Distributions as derivatives Please help me to understand Step (2),(3),(4) and (6) of this theorem. I know mean Value theorem of calculus and here in first step they use it. This is something that mvt implies and I don"t know how we can write this inequality. I will be grateful if anyone can elaborate me all these steps. 
Thanks a lot.



 A: For $\psi\in\mathcal{D}_Q$, you have $\psi(0)=0$ and so for $i\in\{1,\dots,n\}$ and $x=(x_1,\dots,x_i,\dots,x_n)$  the mean value theorem (in the $i$-th variable) implies
$$ 
|\psi(x)| = |\psi(x) - \psi(0) | = |(x_i-0)(D^i\psi)(x_1,\dots,\xi_i,\dots,x_n)| \leq \max_{x\in Q} |D^i\psi|.
$$
Now by the fundamental theorem of calculus, you have 
$$ \psi(y_1,\dots,y_i,\dots,y_n) =  \int_0^{y_i} (D^i\psi)(y_1,\dots,y_{i-1},x_i,y_{i+1},\dots,y_n) dx_i $$
and repeating this for each coordinate, you conclude (3). Next, let $\alpha$ be  a multiindex with $|\alpha|\leq N$, then (2) gives
$$ |(D^\alpha\psi)(x)| \leq \max_{y\in Q}|(T^{|\alpha|}\psi)(y)| \leq \max_{y\in Q}|(T^N\psi)(y)|$$
and by (3) you have for each $y\in Q$
$$ |(T^N\psi)(y)| \leq \int_Q |(T^{N+1}\psi)(z)| dz. $$ For (6) there is nothing more to elaborate, as $\int_Q \dots = \int_K\dots $ for $\phi\in\mathcal{D}_K$.
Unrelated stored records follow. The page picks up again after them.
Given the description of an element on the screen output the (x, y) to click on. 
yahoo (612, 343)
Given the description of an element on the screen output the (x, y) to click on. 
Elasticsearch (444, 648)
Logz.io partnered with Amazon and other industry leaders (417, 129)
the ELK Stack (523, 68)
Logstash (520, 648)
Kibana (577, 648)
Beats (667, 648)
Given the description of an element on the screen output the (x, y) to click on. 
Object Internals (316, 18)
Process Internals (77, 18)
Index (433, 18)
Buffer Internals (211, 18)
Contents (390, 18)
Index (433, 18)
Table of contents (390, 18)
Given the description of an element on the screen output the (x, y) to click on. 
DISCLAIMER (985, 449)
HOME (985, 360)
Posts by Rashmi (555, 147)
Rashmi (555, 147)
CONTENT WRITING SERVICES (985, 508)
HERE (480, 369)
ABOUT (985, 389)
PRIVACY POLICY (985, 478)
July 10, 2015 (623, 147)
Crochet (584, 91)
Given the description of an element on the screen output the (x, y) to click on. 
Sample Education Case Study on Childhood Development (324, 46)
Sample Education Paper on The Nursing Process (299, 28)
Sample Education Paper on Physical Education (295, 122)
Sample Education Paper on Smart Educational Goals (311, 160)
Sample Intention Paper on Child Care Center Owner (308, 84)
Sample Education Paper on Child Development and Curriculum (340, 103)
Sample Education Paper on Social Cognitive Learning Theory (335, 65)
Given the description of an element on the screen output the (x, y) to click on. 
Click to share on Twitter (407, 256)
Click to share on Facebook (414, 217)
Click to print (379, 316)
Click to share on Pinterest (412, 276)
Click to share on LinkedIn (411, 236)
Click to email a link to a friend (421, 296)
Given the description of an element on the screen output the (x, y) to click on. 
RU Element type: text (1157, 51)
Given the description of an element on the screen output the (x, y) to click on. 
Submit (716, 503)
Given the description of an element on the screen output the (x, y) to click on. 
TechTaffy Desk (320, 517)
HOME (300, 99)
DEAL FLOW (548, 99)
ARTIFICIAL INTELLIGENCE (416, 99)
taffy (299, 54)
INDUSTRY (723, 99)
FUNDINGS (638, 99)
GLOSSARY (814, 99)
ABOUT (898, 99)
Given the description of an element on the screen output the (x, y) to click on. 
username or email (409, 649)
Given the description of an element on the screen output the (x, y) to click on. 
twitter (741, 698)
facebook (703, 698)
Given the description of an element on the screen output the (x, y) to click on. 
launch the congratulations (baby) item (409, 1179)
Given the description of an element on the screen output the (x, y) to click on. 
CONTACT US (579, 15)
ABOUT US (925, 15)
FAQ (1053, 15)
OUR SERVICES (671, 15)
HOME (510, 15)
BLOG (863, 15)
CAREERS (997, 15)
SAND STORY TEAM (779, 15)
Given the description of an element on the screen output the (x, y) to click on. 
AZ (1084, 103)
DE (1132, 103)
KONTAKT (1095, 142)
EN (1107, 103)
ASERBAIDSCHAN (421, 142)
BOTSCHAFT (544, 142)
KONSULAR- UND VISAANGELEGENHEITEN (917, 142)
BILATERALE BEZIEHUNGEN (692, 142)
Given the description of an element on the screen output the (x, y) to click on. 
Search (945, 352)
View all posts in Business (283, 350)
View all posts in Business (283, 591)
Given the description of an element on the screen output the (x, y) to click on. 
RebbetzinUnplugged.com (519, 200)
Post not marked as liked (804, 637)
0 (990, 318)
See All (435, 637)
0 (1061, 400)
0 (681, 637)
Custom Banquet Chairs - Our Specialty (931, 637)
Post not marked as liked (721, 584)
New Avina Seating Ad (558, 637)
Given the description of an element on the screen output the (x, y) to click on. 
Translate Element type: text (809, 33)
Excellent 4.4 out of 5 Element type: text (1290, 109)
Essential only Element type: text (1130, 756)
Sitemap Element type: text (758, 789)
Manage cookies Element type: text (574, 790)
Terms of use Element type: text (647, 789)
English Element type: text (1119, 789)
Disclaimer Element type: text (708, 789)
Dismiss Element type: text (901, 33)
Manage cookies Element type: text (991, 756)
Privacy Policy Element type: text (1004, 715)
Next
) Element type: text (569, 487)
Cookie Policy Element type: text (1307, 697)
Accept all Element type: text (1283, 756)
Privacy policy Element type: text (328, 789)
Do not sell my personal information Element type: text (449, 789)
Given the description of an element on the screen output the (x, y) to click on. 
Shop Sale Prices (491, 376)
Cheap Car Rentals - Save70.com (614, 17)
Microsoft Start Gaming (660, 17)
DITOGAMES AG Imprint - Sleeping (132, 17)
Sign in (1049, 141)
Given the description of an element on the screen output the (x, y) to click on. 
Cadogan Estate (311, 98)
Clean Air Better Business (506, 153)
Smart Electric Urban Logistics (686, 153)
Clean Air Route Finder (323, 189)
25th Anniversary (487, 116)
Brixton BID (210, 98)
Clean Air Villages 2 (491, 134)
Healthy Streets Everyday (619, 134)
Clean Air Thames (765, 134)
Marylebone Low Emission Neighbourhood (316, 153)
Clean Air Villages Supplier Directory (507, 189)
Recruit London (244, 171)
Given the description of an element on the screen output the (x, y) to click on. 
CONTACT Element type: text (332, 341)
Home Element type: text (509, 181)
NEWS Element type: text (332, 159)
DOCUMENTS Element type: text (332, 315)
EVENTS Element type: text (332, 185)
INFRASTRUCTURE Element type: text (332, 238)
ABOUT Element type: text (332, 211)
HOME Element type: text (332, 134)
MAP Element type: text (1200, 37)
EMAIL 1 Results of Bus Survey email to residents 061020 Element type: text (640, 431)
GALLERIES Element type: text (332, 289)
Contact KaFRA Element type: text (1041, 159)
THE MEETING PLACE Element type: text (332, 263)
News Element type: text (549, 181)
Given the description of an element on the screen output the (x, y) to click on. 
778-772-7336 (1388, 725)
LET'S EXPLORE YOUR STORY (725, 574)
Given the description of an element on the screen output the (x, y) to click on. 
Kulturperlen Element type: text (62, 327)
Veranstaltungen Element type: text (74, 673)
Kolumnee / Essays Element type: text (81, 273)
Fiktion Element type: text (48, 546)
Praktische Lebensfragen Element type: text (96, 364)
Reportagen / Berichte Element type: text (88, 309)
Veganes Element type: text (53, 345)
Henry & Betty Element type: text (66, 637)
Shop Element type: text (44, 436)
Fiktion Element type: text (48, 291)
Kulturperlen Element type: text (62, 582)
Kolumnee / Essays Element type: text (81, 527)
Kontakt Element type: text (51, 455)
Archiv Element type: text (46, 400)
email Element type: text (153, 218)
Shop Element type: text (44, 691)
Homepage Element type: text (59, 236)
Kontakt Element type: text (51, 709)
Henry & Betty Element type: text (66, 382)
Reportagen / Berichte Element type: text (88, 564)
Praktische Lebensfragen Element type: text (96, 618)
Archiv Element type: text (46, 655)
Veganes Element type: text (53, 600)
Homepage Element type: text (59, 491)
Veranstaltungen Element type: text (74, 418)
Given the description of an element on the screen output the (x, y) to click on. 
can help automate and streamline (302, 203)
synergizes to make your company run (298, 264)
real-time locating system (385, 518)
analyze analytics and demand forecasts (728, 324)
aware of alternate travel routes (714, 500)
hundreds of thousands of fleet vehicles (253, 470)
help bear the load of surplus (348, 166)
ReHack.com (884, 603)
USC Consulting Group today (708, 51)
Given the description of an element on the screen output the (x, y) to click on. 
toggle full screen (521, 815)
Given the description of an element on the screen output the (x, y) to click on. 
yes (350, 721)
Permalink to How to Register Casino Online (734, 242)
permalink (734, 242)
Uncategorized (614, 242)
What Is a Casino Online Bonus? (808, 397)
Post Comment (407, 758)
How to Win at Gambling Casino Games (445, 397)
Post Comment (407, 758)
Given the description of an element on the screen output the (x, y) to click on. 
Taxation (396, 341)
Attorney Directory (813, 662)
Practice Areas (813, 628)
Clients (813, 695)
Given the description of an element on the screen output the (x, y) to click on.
----- (further edit after OP's comments)
If $T\psi=0$, then by (3) $\psi=0$, which is the injectivity of the linear operator $T$. $\Lambda_1$ is a linear functional, and by (8), it is continuous on $Y$ equipped with $L^1$-norm. Then Hahn-Banach says, it can be extended to all of $L^1(K)$, so there is an
element of $L^\infty$ representing $\Lambda_1$ like in (9).
Finally, if a distribution $\Lambda$ has compact support $K$, there are other compact sets
$K_1\subset K_2\subset \Omega$ with $K\subset\operatorname{int } K_1\subset \operatorname{int }K_2$. Then the theroem is valid for all $\phi\in\mathcal{D}_{K_2}$. But this is implies the validity of the theorem for all $\phi\in\mathcal{D}(\Omega)$: Let $\chi\in\mathcal{D}$ with $\chi(x)=1$ for $x \in K_1$ and $\operatorname{supp }\chi\subset K_2$. Then for $\phi\in\mathcal{D}(\Omega)$ you have $ \Lambda(\phi) = \Lambda(\chi\phi)$ and for this $\chi\phi$ you have the validity of the theorem.